Scientists Just Discovered an Impossible Particle
Understanding the ins and outs of the subatomic world is a confusing process, but there are moments of surprising simplicity. For example, all fundamental particles (that we know of) can be naturally divided into two categories: fermions and bosons. Fermions contain all the particles of matter (i.e. quarks and leptons) and are characterized by their half-integer spin values whereas bosons are all force carriers—gluons, w and z bosons, photons, and of course, the Higgs boson—and have spin values in whole integers, so 0 or 1 (or possibly 2 if gravitons exist).

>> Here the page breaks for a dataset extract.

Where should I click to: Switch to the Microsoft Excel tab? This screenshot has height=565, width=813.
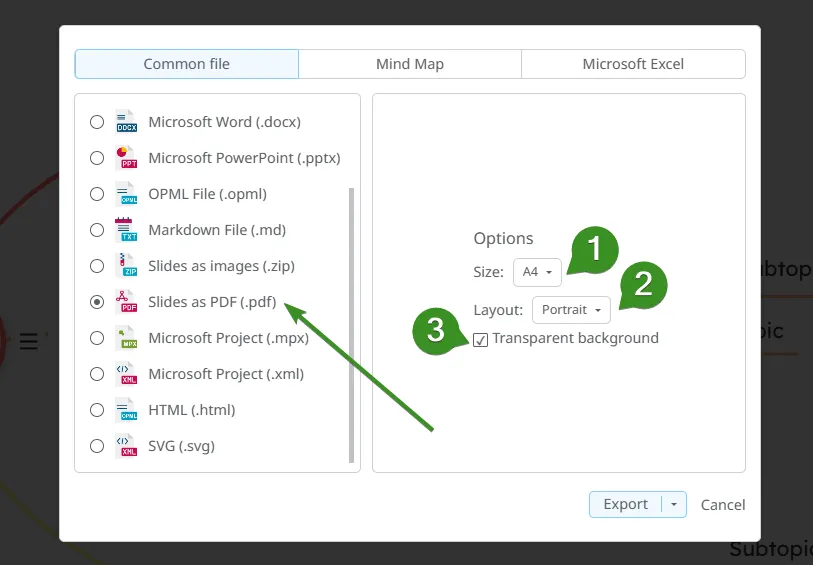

These different properties mean fermions and bosons also behave differently. Don Lincon, a senior scientist at the U.S. particle physics laboratory Fermilab, describes bosons as "puppies of the subatomic world" because you can have an unlimited number of bosons in the same place at the same time. This is why lasers exist, for example. However, fermions are standoffish (or "subatomic cats," according to Lincoln) because two fermions cannot be in the same place at the same time due to the Pauli exclusion principle, which states that no two electrons (each with opposite spins) can occupy the same atomic orbital.
In other words, particles in between these two states shouldn't exist, but a new mathematical study from two scientists from Rice University in Texas and Max Planck Institute of Quantum Optics in Germany suggests otherwise. By using advanced mathematical techniques, the researchers found that these "paraparticles" could theoretically exist within the known confines of physics. The results of this study were published in the journal Nature.
"This is cross-disciplinary research that involves several areas of theoretical physics and mathematics," Max Planck Institute,'s Zhiyuan Wang, a former postdoctoral student at Rice University and study co-author, said in a press statement.
Mathematically proving the existence of paraparticles, the existence of which has been debated for 70 years, wasn't an easy task. The duo relied on advanced mathematics, such as Lie algebra, Hopf algebra, and representation theory to create mathematical models of dense matter systems, and found that these hypothetical paraparticles in one and two dimensions behaved differently from fermions and bosons when they exchanged their positions, allowing a certain number of particles to congregate rather than just one (fermions) or infinitely many (bosons).
"Our paper proves, for the first time, that there is actually something beyond fermions and bosons," Wang told New Scientist.
Although this new mathematical description is a huge breakthrough, its impact is still unknown, and Rice University co-author Kaden Hazzard even says he doesn't know exactly where this research will lead, but "I know it will be exciting to find out." So far, the research doesn't hypothetically show evidence for the existence of paraparticles in the third dimension (though it doesn't rule it out either) and how likely these hypothetical paraparticles occur in nature is currently unknown.
As New Scientist notes, these paraparticles are actually quasiparticles, which emerge from strong interactions between particles, and are not fundamental particles themselves. However, the discovery of the quasiparticle known as anyons could prove vital for developing future quantum computers, so the further exploration of these paraparticles could lead science into new areas previously believed to be impossible.